I'm hoping to take a trip with my sister, her partner, and my teenaged niece.  What I'm wondering is, if I have the points, can I book two rooms (a two bedroom and a studio, for example), on my account.  

And, does the answer change if one of the reservations is Open Season.  For example... We book a 2 BR unit, because no 3BRs are available.  But then, 30 days out, a studio comes up on Open Season for the same dates--can we book that, too, and keep our Club Points reservation?


----------



## SmithOp (Jan 1, 2016)

Yes you can have two or more overlapping reservations as long as you will be there to check in ( or someone on the account).  If not, you need a guest cert for club bookings, not possible for open season.


Sent from my iPad Mini 4 using Tapatalk


----------



## Blues (Jan 2, 2016)

For a family reunion this past July, we had 6 reservations simultaneously.  As long as you have the points (or can find an Open Season room), you can book as many rooms as you'd like.


----------



## onenotesamba (Jan 2, 2016)

Blues said:


> For a family reunion this past July, we had 6 reservations simultaneously.  As long as you have the points (or can find an Open Season room), you can book as many rooms as you'd like.
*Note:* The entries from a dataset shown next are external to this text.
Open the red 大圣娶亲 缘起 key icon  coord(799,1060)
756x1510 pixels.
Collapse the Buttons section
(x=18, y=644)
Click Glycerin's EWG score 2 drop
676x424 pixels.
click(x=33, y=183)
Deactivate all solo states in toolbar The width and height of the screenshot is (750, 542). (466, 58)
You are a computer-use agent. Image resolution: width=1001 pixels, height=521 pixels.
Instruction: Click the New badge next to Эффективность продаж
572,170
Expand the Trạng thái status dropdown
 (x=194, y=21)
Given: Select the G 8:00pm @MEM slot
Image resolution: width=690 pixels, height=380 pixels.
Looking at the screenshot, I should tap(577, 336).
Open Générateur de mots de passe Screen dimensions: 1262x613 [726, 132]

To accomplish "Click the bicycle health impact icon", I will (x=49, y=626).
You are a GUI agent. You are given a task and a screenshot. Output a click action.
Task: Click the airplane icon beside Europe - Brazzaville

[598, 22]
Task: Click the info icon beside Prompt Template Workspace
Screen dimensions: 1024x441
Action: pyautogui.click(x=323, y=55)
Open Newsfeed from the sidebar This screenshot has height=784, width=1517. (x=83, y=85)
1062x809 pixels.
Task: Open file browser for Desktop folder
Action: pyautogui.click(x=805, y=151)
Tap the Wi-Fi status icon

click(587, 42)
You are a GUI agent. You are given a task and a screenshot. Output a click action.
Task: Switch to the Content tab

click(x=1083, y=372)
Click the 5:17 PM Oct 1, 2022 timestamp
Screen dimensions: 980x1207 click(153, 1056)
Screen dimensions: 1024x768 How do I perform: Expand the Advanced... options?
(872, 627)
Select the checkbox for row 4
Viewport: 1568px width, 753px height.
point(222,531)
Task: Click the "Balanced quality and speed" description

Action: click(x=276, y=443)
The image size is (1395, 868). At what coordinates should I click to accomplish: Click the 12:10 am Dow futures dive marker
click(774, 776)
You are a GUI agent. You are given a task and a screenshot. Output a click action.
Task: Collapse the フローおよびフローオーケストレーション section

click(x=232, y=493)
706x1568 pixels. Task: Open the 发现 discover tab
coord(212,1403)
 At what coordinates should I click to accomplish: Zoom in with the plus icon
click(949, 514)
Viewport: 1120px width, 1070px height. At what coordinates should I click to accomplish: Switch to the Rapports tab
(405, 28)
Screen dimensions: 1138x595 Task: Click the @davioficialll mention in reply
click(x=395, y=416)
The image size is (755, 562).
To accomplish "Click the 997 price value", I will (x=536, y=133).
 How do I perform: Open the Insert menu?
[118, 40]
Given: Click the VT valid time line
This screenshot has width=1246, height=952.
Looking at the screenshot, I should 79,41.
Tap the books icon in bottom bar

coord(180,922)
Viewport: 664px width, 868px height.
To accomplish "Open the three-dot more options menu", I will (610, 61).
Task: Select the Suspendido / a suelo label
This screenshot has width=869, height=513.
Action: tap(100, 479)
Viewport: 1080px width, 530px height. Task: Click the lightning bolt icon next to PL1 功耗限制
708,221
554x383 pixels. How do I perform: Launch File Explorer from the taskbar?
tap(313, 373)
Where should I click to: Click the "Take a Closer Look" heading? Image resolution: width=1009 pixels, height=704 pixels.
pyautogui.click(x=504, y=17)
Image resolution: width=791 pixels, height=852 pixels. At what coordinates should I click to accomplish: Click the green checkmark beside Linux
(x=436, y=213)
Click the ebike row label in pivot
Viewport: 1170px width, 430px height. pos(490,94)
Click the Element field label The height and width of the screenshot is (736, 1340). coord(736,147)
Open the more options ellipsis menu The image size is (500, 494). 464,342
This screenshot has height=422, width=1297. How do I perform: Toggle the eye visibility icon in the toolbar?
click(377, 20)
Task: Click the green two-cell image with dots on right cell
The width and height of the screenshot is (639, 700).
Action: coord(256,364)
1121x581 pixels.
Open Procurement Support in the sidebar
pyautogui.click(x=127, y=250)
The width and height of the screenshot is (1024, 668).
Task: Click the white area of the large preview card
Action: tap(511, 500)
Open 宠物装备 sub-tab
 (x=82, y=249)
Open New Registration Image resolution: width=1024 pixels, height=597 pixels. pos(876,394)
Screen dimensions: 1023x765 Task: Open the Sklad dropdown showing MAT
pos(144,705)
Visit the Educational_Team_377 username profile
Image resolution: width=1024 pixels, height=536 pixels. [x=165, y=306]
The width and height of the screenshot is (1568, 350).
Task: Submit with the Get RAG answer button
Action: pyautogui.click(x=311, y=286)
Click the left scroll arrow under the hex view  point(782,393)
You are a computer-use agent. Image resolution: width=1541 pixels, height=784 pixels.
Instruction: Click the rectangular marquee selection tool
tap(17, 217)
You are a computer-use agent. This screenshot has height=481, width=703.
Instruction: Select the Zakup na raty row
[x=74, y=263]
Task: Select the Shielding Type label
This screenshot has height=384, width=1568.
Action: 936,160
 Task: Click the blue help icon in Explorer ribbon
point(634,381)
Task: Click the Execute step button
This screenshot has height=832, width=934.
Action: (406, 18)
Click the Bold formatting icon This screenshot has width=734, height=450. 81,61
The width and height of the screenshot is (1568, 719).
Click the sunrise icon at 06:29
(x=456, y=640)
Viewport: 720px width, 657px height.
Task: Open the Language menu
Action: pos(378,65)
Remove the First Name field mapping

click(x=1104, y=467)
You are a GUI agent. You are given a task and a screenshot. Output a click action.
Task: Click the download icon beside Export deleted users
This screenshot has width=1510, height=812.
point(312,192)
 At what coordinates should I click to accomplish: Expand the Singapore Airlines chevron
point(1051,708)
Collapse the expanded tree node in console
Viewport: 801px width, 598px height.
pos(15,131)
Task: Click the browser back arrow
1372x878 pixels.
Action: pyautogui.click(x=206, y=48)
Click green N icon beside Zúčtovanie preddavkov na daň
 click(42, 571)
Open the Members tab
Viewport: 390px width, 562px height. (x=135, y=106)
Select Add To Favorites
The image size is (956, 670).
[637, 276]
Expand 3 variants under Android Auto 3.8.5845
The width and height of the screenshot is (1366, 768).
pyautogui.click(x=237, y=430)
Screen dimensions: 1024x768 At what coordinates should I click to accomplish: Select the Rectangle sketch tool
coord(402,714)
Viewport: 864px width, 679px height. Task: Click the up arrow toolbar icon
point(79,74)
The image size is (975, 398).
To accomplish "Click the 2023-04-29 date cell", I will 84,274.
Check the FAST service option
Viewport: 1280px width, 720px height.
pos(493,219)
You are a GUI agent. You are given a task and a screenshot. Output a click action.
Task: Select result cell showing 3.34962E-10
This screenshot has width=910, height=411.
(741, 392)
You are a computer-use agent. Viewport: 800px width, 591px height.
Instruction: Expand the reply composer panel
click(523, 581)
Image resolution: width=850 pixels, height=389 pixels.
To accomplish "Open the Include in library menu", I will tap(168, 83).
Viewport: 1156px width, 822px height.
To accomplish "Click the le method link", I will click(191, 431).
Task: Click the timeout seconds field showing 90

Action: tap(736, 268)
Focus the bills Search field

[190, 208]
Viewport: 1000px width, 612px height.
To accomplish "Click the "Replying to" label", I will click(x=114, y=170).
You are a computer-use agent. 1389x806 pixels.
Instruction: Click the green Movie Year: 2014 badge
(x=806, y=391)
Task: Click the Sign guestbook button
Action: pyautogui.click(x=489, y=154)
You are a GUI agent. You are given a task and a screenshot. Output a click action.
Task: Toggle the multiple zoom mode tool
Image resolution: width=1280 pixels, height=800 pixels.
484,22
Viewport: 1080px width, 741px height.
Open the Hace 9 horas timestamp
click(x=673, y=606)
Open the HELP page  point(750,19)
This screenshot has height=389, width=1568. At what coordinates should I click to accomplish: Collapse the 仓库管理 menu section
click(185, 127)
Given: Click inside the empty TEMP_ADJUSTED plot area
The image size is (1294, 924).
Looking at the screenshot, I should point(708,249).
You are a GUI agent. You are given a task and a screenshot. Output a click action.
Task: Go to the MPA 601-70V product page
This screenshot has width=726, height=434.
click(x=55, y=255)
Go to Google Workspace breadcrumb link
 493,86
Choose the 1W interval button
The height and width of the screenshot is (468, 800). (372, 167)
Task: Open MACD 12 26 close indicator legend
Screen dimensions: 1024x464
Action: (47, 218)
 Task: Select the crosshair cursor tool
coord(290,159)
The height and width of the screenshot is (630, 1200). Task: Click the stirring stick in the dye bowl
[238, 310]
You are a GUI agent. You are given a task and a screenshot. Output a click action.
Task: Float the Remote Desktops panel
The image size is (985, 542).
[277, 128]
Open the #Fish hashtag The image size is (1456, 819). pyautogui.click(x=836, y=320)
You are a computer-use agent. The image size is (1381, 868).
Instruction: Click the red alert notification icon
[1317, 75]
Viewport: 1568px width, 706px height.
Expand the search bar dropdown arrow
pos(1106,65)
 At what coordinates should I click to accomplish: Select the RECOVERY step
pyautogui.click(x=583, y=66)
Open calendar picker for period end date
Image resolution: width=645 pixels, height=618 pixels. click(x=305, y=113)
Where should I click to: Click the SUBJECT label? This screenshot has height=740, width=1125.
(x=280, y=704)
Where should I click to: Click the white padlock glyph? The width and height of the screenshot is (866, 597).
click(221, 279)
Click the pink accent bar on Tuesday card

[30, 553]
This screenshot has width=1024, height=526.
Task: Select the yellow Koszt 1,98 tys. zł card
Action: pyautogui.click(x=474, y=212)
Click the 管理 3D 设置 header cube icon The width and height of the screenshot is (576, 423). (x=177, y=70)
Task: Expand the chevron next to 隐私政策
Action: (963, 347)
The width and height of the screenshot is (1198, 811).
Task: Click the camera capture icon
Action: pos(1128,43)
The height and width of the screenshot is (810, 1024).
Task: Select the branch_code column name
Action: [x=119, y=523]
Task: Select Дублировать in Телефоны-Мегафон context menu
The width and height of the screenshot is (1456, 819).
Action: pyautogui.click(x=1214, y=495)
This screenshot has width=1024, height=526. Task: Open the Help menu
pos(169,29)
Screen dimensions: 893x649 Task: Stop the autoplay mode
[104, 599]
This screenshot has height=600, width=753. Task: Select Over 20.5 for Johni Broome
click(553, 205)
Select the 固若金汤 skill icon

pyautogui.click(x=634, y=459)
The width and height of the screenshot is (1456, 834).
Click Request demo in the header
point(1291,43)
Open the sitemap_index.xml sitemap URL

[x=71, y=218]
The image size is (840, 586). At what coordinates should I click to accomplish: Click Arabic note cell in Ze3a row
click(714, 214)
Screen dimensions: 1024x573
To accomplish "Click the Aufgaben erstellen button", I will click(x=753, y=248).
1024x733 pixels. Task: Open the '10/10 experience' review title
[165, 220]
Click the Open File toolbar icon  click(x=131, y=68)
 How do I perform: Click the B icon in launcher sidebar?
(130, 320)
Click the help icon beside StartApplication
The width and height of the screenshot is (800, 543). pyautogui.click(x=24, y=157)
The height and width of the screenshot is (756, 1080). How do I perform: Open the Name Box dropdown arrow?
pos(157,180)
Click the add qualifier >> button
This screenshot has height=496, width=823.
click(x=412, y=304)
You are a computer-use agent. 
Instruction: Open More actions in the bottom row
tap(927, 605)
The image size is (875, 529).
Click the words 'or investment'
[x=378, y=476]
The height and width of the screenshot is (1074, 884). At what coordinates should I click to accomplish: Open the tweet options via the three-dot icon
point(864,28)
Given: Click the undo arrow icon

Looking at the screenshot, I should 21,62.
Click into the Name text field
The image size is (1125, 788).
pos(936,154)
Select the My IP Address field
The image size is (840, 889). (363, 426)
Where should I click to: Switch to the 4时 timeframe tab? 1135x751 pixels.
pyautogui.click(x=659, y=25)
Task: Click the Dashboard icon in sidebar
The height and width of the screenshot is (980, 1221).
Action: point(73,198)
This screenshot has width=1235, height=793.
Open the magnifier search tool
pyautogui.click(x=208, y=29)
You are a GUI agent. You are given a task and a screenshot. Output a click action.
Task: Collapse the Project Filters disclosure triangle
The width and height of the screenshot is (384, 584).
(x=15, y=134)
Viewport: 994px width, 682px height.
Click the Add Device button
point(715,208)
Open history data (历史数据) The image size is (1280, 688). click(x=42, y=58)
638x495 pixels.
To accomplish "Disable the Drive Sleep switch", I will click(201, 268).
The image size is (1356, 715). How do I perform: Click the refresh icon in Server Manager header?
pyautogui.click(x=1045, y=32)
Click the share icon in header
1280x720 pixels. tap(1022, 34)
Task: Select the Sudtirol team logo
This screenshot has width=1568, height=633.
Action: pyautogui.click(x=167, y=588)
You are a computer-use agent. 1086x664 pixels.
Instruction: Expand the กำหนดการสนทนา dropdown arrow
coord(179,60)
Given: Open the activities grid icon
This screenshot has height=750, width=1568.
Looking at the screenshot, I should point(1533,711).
Including multiple open season rooms (as long as we're the ones checking in and we're there)?   I thought that wasn't allowed.


----------



## SmithOp (Jan 2, 2016)

This is probably the sentence in the rules you are referring too, but as a wise friend of mine recently said, the club rules are guidelines only.  Since you are on site you will be occupying all the units you book.

"Unless a guest confirmation is obtained, all reservations shall be in the name of the Member and the Member must be an occupant during the reserved stay."


Sent from my iPad Mini 4 using Tapatalk


----------